Record excerpts: Begin

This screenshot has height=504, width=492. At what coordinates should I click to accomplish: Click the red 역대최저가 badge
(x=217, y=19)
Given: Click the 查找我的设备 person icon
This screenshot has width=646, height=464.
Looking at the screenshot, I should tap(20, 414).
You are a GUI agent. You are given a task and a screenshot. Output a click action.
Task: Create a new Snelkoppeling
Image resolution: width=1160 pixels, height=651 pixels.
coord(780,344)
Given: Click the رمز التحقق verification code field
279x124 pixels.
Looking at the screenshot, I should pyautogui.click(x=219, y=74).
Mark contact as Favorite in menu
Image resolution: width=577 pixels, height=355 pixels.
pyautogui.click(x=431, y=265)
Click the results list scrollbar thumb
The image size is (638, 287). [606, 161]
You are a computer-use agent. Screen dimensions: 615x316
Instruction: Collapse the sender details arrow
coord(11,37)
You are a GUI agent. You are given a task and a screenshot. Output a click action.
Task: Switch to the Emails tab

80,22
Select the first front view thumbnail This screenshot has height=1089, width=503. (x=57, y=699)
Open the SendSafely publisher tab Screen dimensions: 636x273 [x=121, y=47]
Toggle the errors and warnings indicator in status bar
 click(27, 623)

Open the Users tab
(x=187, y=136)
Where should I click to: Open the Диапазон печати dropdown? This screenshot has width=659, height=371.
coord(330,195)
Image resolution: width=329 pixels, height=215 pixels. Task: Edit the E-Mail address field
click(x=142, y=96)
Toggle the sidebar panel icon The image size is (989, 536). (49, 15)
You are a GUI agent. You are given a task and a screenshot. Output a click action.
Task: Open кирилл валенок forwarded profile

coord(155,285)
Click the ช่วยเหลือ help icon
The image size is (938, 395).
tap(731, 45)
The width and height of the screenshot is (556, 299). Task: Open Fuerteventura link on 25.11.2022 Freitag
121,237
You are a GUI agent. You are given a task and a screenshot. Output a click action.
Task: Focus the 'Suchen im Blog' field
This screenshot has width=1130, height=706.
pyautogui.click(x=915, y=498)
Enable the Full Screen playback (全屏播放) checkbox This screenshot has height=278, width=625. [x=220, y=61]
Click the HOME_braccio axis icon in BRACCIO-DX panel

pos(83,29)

Record excerpts: End

» **Problem statement**
Each record should be repeated in full, exactly as it is written.

» **Solution to this exercise**
This screenshot has height=504, width=492. At what coordinates should I click to accomplish: Click the red 역대최저가 badge
(x=217, y=19)
Given: Click the 查找我的设备 person icon
This screenshot has width=646, height=464.
Looking at the screenshot, I should tap(20, 414).
You are a GUI agent. You are given a task and a screenshot. Output a click action.
Task: Create a new Snelkoppeling
Image resolution: width=1160 pixels, height=651 pixels.
coord(780,344)
Given: Click the رمز التحقق verification code field
279x124 pixels.
Looking at the screenshot, I should pyautogui.click(x=219, y=74).
Mark contact as Favorite in menu
Image resolution: width=577 pixels, height=355 pixels.
pyautogui.click(x=431, y=265)
Click the results list scrollbar thumb
The image size is (638, 287). [606, 161]
You are a computer-use agent. Screen dimensions: 615x316
Instruction: Collapse the sender details arrow
coord(11,37)
You are a GUI agent. You are given a task and a screenshot. Output a click action.
Task: Switch to the Emails tab

80,22
Select the first front view thumbnail This screenshot has height=1089, width=503. (x=57, y=699)
Open the SendSafely publisher tab Screen dimensions: 636x273 [x=121, y=47]
Toggle the errors and warnings indicator in status bar
 click(27, 623)

Open the Users tab
(x=187, y=136)
Where should I click to: Open the Диапазон печати dropdown? This screenshot has width=659, height=371.
coord(330,195)
Image resolution: width=329 pixels, height=215 pixels. Task: Edit the E-Mail address field
click(x=142, y=96)
Toggle the sidebar panel icon The image size is (989, 536). (49, 15)
You are a GUI agent. You are given a task and a screenshot. Output a click action.
Task: Open кирилл валенок forwarded profile

coord(155,285)
Click the ช่วยเหลือ help icon
The image size is (938, 395).
tap(731, 45)
The width and height of the screenshot is (556, 299). Task: Open Fuerteventura link on 25.11.2022 Freitag
121,237
You are a GUI agent. You are given a task and a screenshot. Output a click action.
Task: Focus the 'Suchen im Blog' field
This screenshot has width=1130, height=706.
pyautogui.click(x=915, y=498)
Enable the Full Screen playback (全屏播放) checkbox This screenshot has height=278, width=625. [x=220, y=61]
Click the HOME_braccio axis icon in BRACCIO-DX panel

pos(83,29)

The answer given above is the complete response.